Vinyl jackets and T-shirts with prints of rifles and skulls are some of the fashion statements being made by fans of “narcocorridos”: ballads about the lives, deaths and exploits of Mexican drug lords.
“This is the music I grew up with,” 19-year-old Steve Creci told Efe. He was wearing a vinyl jacket with a logo on the chest of two crossed M-16 combat rifles along with three skulls and the word Antrax (Anthrax).
Antrax, a new clothing brand especially designed for fans of Movimiento Alterado that Zuñiga wears because his narcocorrido idols do, is the creation of Eleno Jr.
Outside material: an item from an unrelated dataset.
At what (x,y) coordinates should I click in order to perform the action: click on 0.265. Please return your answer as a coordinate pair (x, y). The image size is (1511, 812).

Serna, a native of Tijuana, Mexico.
Serna, 25, told Efe that one day his friends in the music group Fuerza de Tijuana asked him to design a wardrobe for their upcoming dance gig in San Diego.
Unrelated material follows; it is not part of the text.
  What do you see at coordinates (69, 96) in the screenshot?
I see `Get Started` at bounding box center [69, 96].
Serna came up with some black shirts plus military-style vests with a lot of pockets and even a slot for a handgun.
“I made these shirts with military vests and they were crazy about them,” Serna said. “They started ordering more and more designs and it caught on - now tons of artists in the movement wear them and they’ve recommended me to boxers, racecar drivers and like that.”
His clothing line includes T-shirts with simulated bullet holes made with lasers, a skeleton wearing a Middle East headdress carrying an AK-47 assault rifle with Arabic letters in the background, and his most famous creation, the “El Padrino” (The Godfather) T-shirt that shows a face in high relief with the words “humilde, ranchero, millonario” (impoverished, rancher, millionaire). In the background, two skeletons point guns at each other.
The face of The Godfather has been compared to a photo published of Ismael Mayo Zambada, a top lieutenant of Mexico’s most powerful drug lord, Joaquin “El Chapo” Guzman, though Serna insists he was not inspired by any drug trafficker in particular.
“I drew a gentleman and that’s all, someone who made money by working hard,” he said.
The T-shirts sell for between $30 and $80, and the vinyl jackets for around $100 - but the real profits come from a line called “Milicia Antrax,” which consists of military outfits like the kind Serna made for his friends of Fuerza de Tijuana.
His biggest hit has been “pecheras” - military vests full of pockets and compartments for carrying things like shortwave radios, guns and grenades.
Serna does a makeover of this kind of garment, making them more stylized, tight at the waist and decorated with appliques of vinyl, leather and glittery crystal, along with prints of motifs like guns, grenades, skulls, flowers and his own logo.
He even does a military vest with appliques of plaid cloth by England’s famous Burberry brand that is part of the collection dedicated to one of the most iconic singers of the movement, Alfredo “El Komander” Rios.
These vests sell for between $500-$800, but there are also exclusive, personalized designs with prices as high as $1,400.
Rafael Uribe Rodriguez, 19, has an Antrax vest that he wears to dances. His is black with a print of the brand logo, and at a concert he managed to get Rios to autograph it.
“In my house everyone listens to ‘narcocorridos’ - my parents, my uncles, my cousins,” he said, pointing at 13-year-old cousin Alvaro Uribe.
Rafael and Alvaro recently went to the Antrax store at a mall in Chula Vista to hear one of the their favorite groups, Clika Los Necios.
Rafael was wearing a T-shirt with a rosary whose beads were appliques of red crystals on the front, and on the back a print of an AK-47 assault rifle. The brand was El Cartel Clothing.
“My high-school friends ask me and I tell them that besides this brand of clothes there’s a lot of clothes like it in the streets and alleyways of Los Angeles - clothes with grenades, with rifles, with rosaries like this,” Rafael said.
The store in Chula Vista mall is the third Serna has opened in just a year. He also exports his styles to Mexico and Canada.
The clothes are made by a factory in Los Angeles and are distributed to his three stores in San Diego as well as the two in El Cajon and Sacramento, and is sold on the Internet at antraxclothing.com, which delivers anywhere in the United States and to other countries.
Asked about his profits, Serna laughs nervously and scratches his head.
“More than we expected, much more, I still haven’t closed this first year but everything I have has been sold - I’ve just sent an order to Canada,” he said.